BEGIN Passage
ACM@USC Codeathon - GameStonk - C++
The greatest thing I learned this year, was imagine every dynamic programming question as some subproblem of knapsack. Once you think of it as knapsack, it feels magnitudes easier to solve if you know the \(O(nW)\) dynamic solution and \(W\) is sufficiently a small enough factor. K-dimensional dynamic programming has become a lot easier, but I still struggle from time to time.
I learned through my years going to ICPC that my weakness in algorithm competitions is dynamic programming. Graph algorithms almost feel trivial, divide and conquer can be difficult but do not come up often. I decided to spend the last year or so really trying to get a deep understanding and ability in dynamic programming. Today I feel very comfortable. I found a neat problem, Min Jumps, and tweaked it to be a little more difficult, and requiring an understanding of the algorithm otherwise trying to tweak the geeks for geeks solution will be futile.
This last month has also been a great opportunity to really pick up on my C++ and algorithms skills. I went ahead and brushed up quite a bit over the last few days, and have decided to try and finish all of AlgoExpert in just C++, AlgoExpert Solutions.
It begins with an array of positive integers designating how many jumps you can go forward to reach the end from each position. The target is to solve the path of jumps that give the fewest jumps. This is almost knapsack, and thinking it this way makes life a lot easier. Below is the the problem statement and solution.
2021 GameStonk
It has been shown with a high correlation that turning memes into integers, and ordering them chronologically gives you data that you can predict the value of GameStop stock with 70% confidence. Every meme gives a value indicating how many memes forward you can jump. You must move chronologically. Once you have the shortest path through all of the memes, you can use this information to put memes into google reverse image search. If there is more green than red, you invest now. If there is more red than green, you hold. If there is an equal amount of green and red, you have hit the lotto, you should sell your home and buy call options.
Description
Given all the values of memes in chronological order. Then the corresponding meme names, find the path of memes A->B->C->D
such that you take the shortest path to Gamestop riches.
Input
You will receive an integer n
that will correspond to the number of memes you will receive on the first line. You will then receive the meme’s value v_i
space delimitted on the same line. Then you will receive the meme names. Meme names will be in the regex [A-z]*
and have length less than or equal to 15 ascii characters.
n
v_1 v_2 v_3 ... v_n
m_1 m_2 m_3 ... m_n
Constraints
\[1 \leq n \leq 10000\] \[1 \leq v_i \leq 100\] \[m_i \in [A-z]*\]Output
p_1 p_2 ... p_k
Where you can legally jump from \(p_1\)->\(p_2\)->…\(p_k\), where \(p_k = m_n\).
Disclaimer
This is not a financial strategy, advice, or anything more than a problem statement for the USC Codeathon.
END Passage
BEGIN Information supplied
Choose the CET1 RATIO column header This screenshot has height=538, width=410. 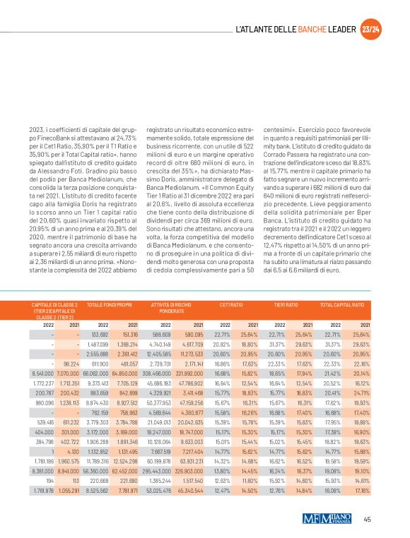232,304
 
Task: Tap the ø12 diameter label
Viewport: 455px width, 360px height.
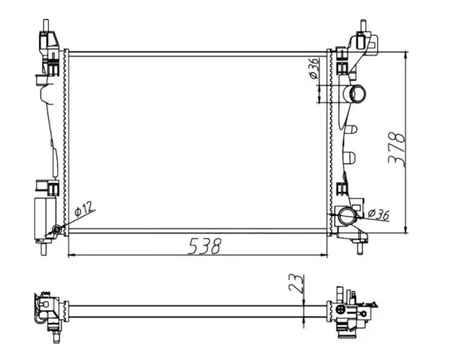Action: pyautogui.click(x=83, y=211)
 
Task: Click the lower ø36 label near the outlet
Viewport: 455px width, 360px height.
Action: pyautogui.click(x=377, y=215)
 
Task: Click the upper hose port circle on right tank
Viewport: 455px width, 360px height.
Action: pyautogui.click(x=357, y=93)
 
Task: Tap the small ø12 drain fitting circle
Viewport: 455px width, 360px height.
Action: pyautogui.click(x=55, y=230)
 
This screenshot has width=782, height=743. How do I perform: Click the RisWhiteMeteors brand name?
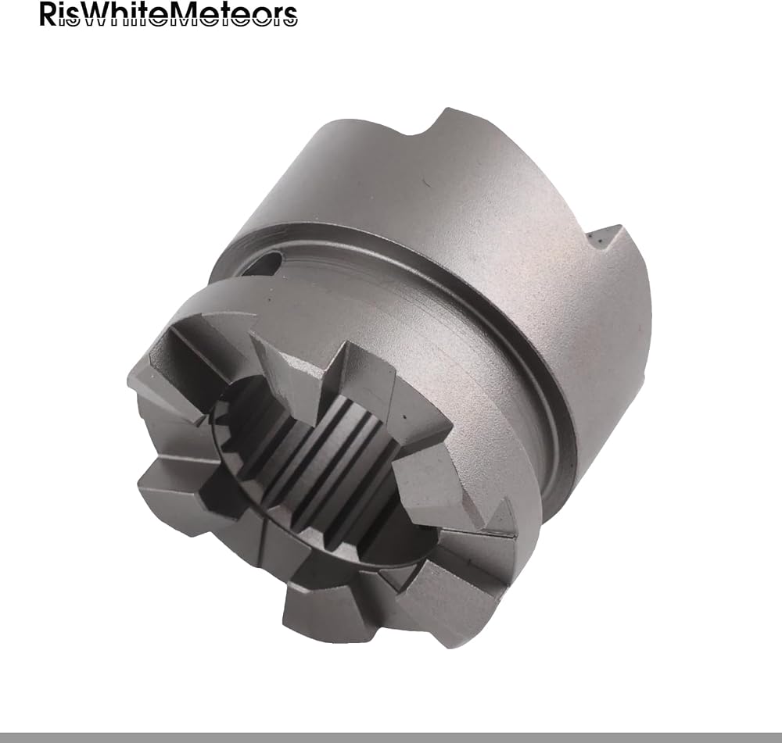[169, 14]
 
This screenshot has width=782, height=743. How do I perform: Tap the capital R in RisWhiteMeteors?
[48, 14]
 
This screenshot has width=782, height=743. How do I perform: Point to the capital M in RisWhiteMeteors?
[189, 14]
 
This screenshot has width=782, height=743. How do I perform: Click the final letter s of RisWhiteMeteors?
[289, 17]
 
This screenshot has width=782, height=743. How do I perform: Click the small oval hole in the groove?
[272, 262]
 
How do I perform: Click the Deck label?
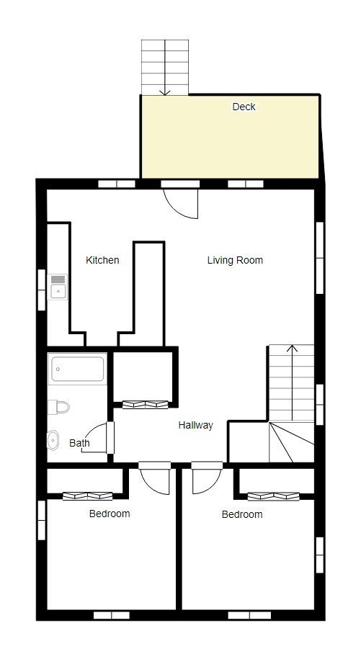tap(244, 107)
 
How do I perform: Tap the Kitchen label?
tap(102, 260)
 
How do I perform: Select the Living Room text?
tap(235, 260)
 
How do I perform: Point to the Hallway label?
tap(196, 426)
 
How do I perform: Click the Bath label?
tap(79, 443)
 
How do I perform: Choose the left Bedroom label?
tap(110, 514)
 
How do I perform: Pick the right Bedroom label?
tap(242, 514)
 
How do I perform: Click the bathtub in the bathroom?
tap(78, 370)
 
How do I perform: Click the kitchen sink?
tap(58, 285)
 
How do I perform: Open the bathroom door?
tap(101, 439)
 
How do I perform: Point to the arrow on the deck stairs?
tap(166, 90)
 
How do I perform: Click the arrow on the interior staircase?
tap(292, 350)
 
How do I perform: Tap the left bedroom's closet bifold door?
tap(87, 496)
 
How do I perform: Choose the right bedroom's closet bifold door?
tap(273, 496)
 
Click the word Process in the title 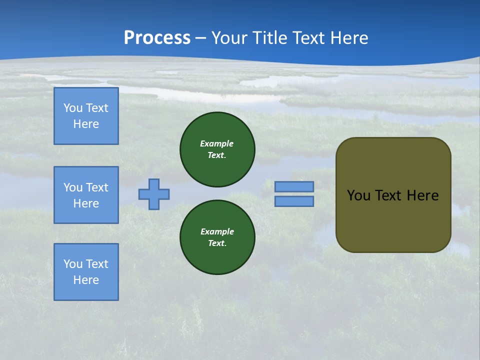[x=157, y=38]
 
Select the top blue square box [x=86, y=116]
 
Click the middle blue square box [x=86, y=195]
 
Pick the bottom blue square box [x=86, y=272]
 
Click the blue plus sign [x=154, y=194]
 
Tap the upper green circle [x=218, y=149]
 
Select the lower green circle [x=218, y=237]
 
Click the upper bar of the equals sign [x=294, y=186]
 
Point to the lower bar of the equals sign [x=294, y=201]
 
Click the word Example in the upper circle [x=217, y=144]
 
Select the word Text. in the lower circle [x=217, y=244]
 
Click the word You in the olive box [x=358, y=196]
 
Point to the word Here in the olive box [x=422, y=196]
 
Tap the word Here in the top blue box [x=86, y=124]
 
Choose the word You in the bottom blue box [x=73, y=264]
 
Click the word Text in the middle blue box [x=97, y=188]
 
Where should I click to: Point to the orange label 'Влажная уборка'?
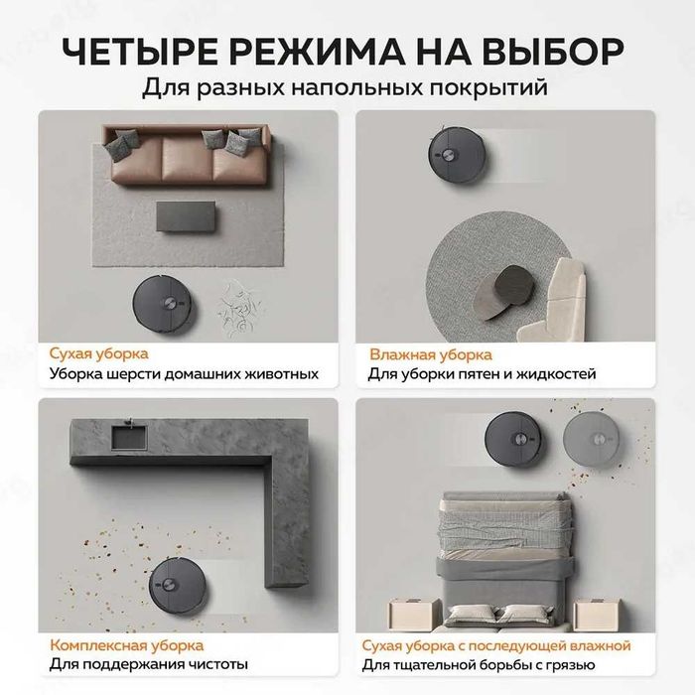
END Information supplied
### Exercise
Transcribe the codeathon post word for word, starting at "2021 GameStonk" and ending at "to Gamestop riches.".

### Task solution
2021 GameStonk
It has been shown with a high correlation that turning memes into integers, and ordering them chronologically gives you data that you can predict the value of GameStop stock with 70% confidence. Every meme gives a value indicating how many memes forward you can jump. You must move chronologically. Once you have the shortest path through all of the memes, you can use this information to put memes into google reverse image search. If there is more green than red, you invest now. If there is more red than green, you hold. If there is an equal amount of green and red, you have hit the lotto, you should sell your home and buy call options.
Description
Given all the values of memes in chronological order. Then the corresponding meme names, find the path of memes A->B->C->D
such that you take the shortest path to Gamestop riches.